Mar 15 , 2026
Alonzo Cushing's Gettysburg Stand and the Medal of Honor
Alonzo Cushing gripped the wheel of his cannon as Union lines crumbled around him. The Rebel shells screamed through the Pennsylvania air, tearing flesh and earth alike. Blood slicked his uniform, yet he did not cease the roar of his artillery. Every round fired was a heartbeat keeping the Union line alive. Wounded yet unmoved, Cushing held his ground at Cemetery Ridge, a lone sentinel against a tidal wave of death.
Born of Duty and Unshakable Faith
Alonzo H. Cushing came from privilege — West Point class of 1861 — but never mistook honor for entitlement. Raised in Wisconsin, faith carved his spine. His letters reveal a soul tethered to God’s judgment and grace. “The Lord will strengthen those who stand for righteousness,” he wrote months before Gettysburg.
A devout Episcopalian, Cushing embraced the soldier’s creed: fight with valor and die with dignity. His code was simple—serve the Union, defend the flag, and trust in divine providence to meet whatever end came.

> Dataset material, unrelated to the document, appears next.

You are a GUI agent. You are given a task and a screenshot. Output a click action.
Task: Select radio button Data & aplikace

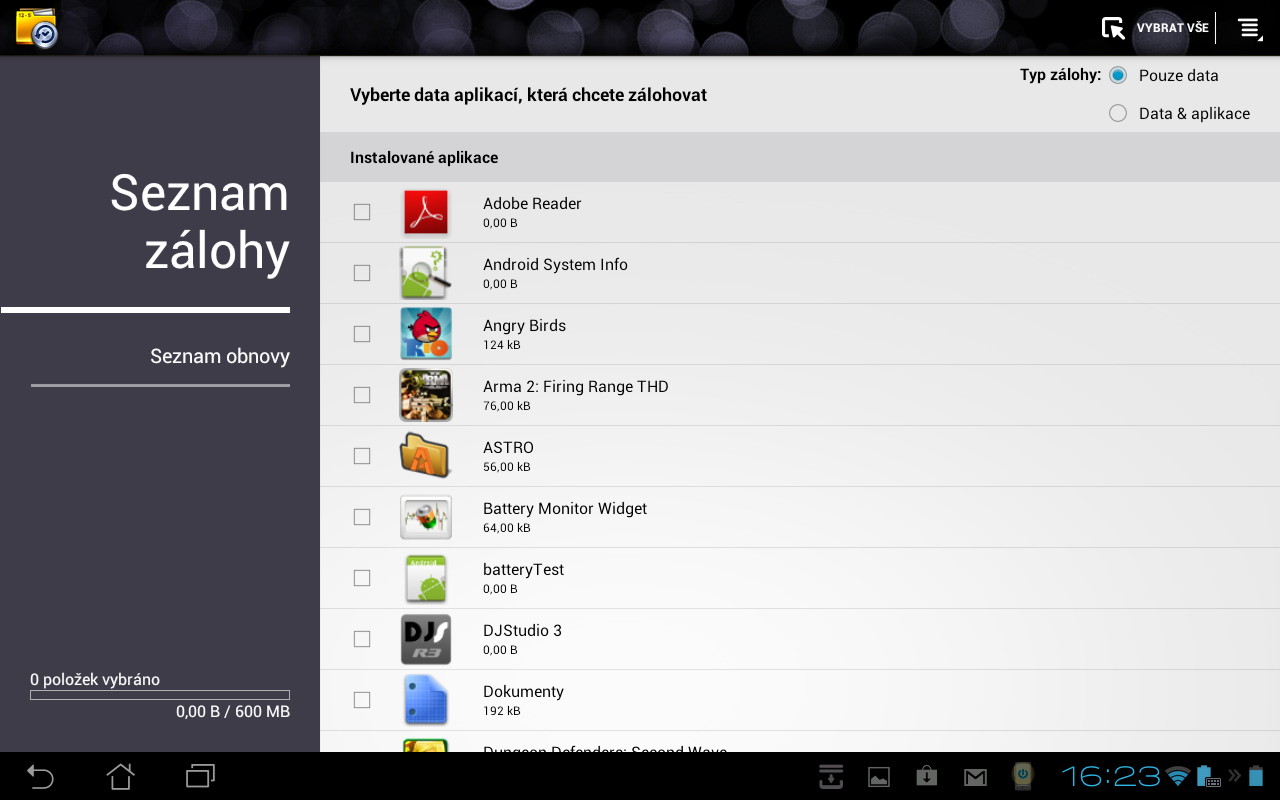point(1117,113)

The Battle That Defined Him: Gettysburg, July 3, 1863
Cushing commanded Battery A, 4th U.S. Artillery, positioned at the apex of Cemetery Ridge. The date was seared into history: the infamous Pickett’s Charge. Confederate infantry surged forward, a rolling wave intent on smashing the Union center.
The artillery beneath Cushing’s hands was the linchpin. Reports say his battery was the only one firing upon the attack’s crest, directly against Rebel troops closing fast. Facing relentless enemy fire, he held his guns steady, ignoring three wounds—until a fourth pierced his chest, yet still, he refused withdrawal.

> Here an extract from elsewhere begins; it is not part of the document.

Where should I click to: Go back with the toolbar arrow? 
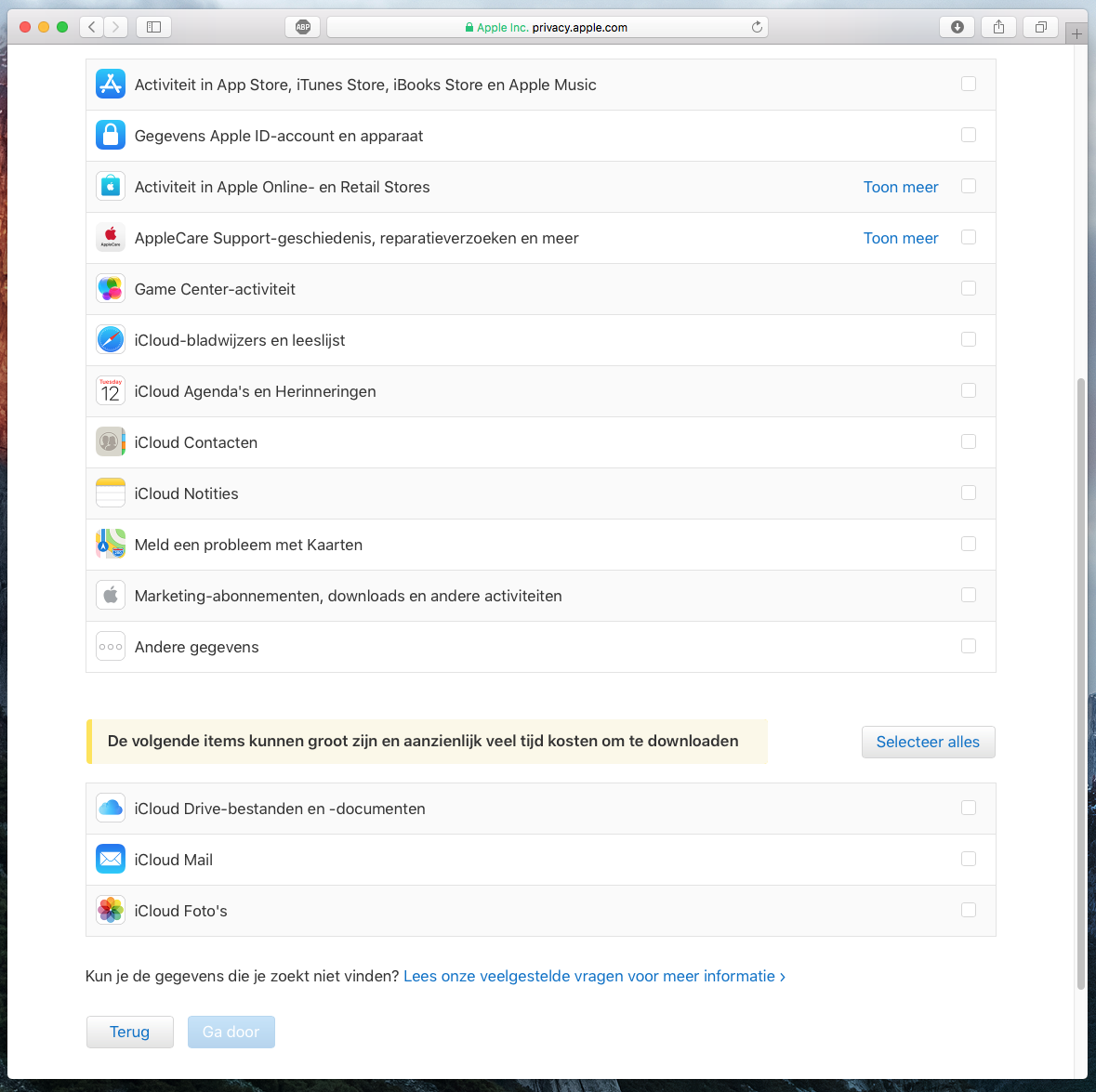[x=91, y=27]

Lieutenant Colonel Joshua Chamberlain would later recount the cannon’s ceaseless thunder, crediting the fire for blunting the charge. Historian Edwin Coddington called Cushing's stand "one of the few perfect moments of the Battle of Gettysburg."

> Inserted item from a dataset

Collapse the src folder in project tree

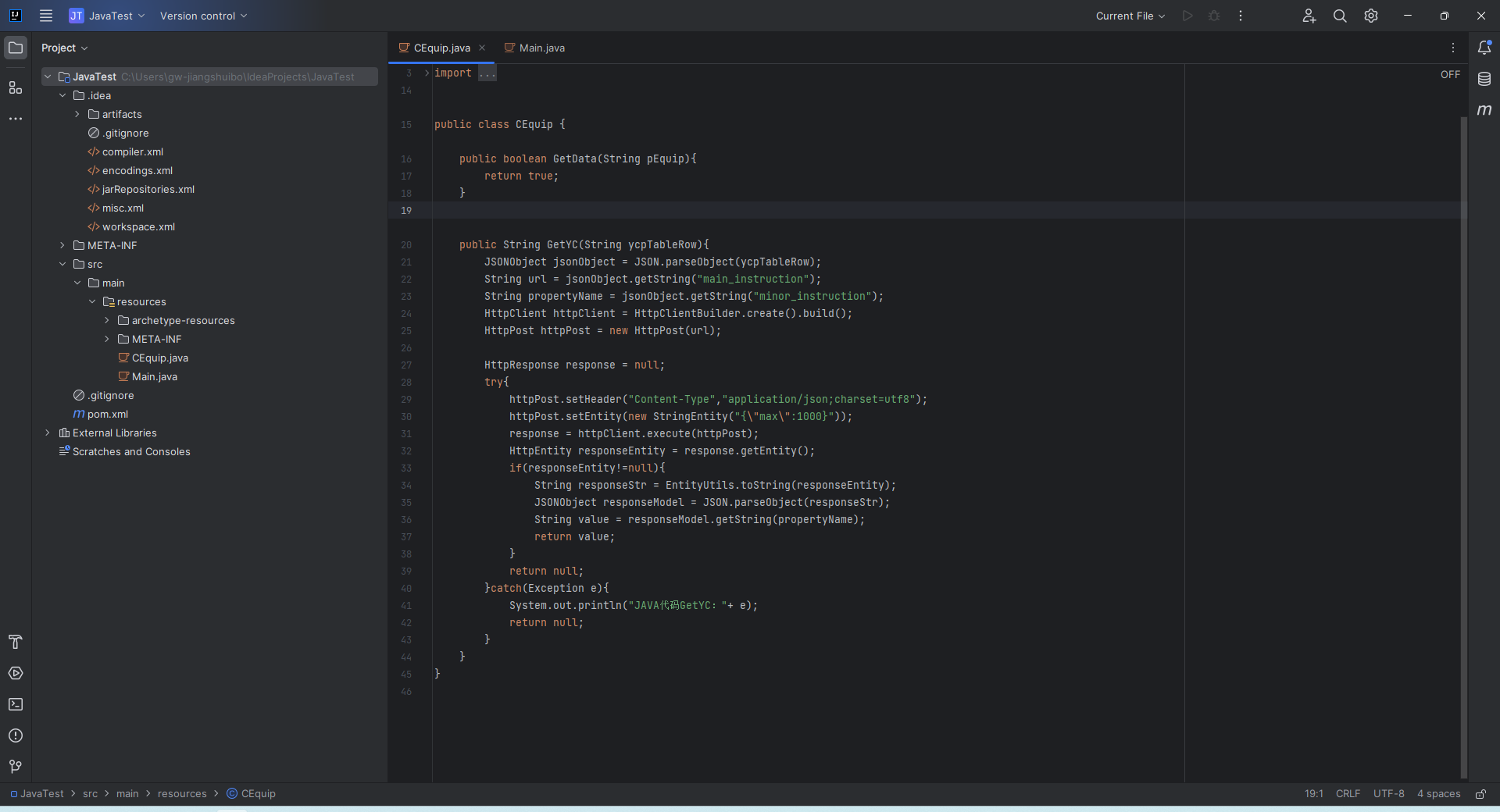pos(62,264)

“Even as his life ebbed, Cushing ordered his gunners on, refusing to let the enemy silence that gun.”
His death came in the smoke and carnage, companion to thousands who chose duty over breath.
Recognition Carved in Bronze and Blood
Cushing’s Medal of Honor arrived long after the guns fell silent, issued posthumously in 2014—151 years later. A congressional act finally caught up to a soldier buried with mortal wound valor. The citation reads:
“For extraordinary heroism on 3 July 1863, during the Battle of Gettysburg… Although severely wounded, he continued to direct artillery fire against advancing enemy troops until he was mortally wounded.”
President Barack Obama presented the medal to Cushing’s descendants at the Capitol. The award was not a surprise to historians, but a long overdue bow to unwavering courage.
Brigadier General John Gibbon, Cushing’s superior, praised his “supreme gallantry,” highlighting that “no man could have conducted himself with greater valor and effectiveness.”
Legacy: The Sacred Weight of Sacrifice
Alonzo Cushing’s story is not just about a gunner’s grit. It is the echo of sacrifice that beats through every veteran’s veins. His stand embodies the raw truth—valor often demands physical and spiritual surrender.
Scars are the silent scriptures of battle. Cushing’s blood recolored Gettysburg’s fields, but his legacy paints a broader canvas. A soldier’s duty imprints eternal lessons: perseverance against overwhelming odds, the quiet power of faith, and that sometimes the greatest fight is to hold the line when broken inside.
“Greater love hath no man than this, that a man lay down his life for his friends.” — John 15:13
His sacrifice teaches that courage is not the absence of fear—it is what you do in the face of it. Decades after the last cannonball, Cushing’s stand still resonates in the hearts of Americans who remember what freedom costs.
The guns fell silent, but Alonzo Cushing’s spirit still commands the field. He is a testament carved in iron and faith: to lay down everything for a cause greater than oneself is the soldier’s ultimate redemption. In the quiet aftermath of war, his name whispers hope—and the promise that courage, bound by honor and sacrifice, never dies.